Traditional recurrence and survival figures are based upon factors determined at baseline and become less relevant for patients over time. Conditional survival (CS) estimates future prognosis based upon survival to a specific time point since treatment. We analysed CS and conditional recurrence-free survival (CRFS) data for patients in the United Kingdom undergoing surgery and neoadjuvant chemotherapy for gastro-oesophageal junction (GOJ) or oesophageal adenocarcinoma (OAC).


378 patients with GOJ/OAC treated with neoadjuvant chemotherapy and surgical resection from 2003-2012 were identified. Clinicopathological and survival data was collected as part of the Oesophageal Cancer Clinical and Molecular Stratification (OCCAMS) consortium. A multivariable parametric survival model was used to analyse factors associated with overall survival and recurrence from time of surgery.


The cohort includes 305 males (80.7%) with median age 65 (range 28-83) years. 5-year RFS conditional on recurrence-free years to date increased over time (see table). For those with stage T3/4, moderately-poorly differentiated tumours with lymphovascular invasion, 5-year disease-specific survival (DSS) improved from 7.7% for those with node-positive, R1 disease to 45.4% conditional on 3 years post-treatment survival; compared with 55.6% actuarial 5-year DSS increasing to 86.7% conditional on 3 years post-treatment survival for patients with N0 R0 disease. Age, sex, year of surgery, and Siewert classification had no association with recurrence or mortality rate.

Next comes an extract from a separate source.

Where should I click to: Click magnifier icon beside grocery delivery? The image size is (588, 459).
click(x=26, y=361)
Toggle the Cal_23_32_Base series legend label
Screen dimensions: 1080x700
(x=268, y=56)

Recurrence-free survival (RFS) by prognostic factors

Poor Prognostic factor 5-year RFS (%) 5-year RFS conditional on 1 year (%) 5-year RFS conditional on 2 years (%) 5-year RFS conditional on 3 years (%)
T-stage: 3 or 4 Nodes positive Margins involved
1 1 1 7.2 13.2 28.7 49.5
1 1 0 35.4 45.1 61.2 75.8
1 0 1 25.6 35.1 52.4 69.5
1 0 0 58.5 66.2 77.6 86.7
0 1 1 20.0 29.1 46.7 65.0
0 1 0 53.1 61.5 74.1 84.4
0 0 1 43.5 52.7 67.4 80.0
0 0 0 72.0 77.7 85.6 91.6


CRFS and CS provide a more dynamic estimation of future recurrence risk and survival among patients who have accrued survival time, especially in patients with high-risk features, including positive resection margins. Margin and node positivity govern early relapse events but as the time from surgery increases these factors become less relevant.

Clinical trial identification


Legal entity responsible for the study

Queen's University Belfast


Queen's University Belfast


All authors have declared no conflicts of interest.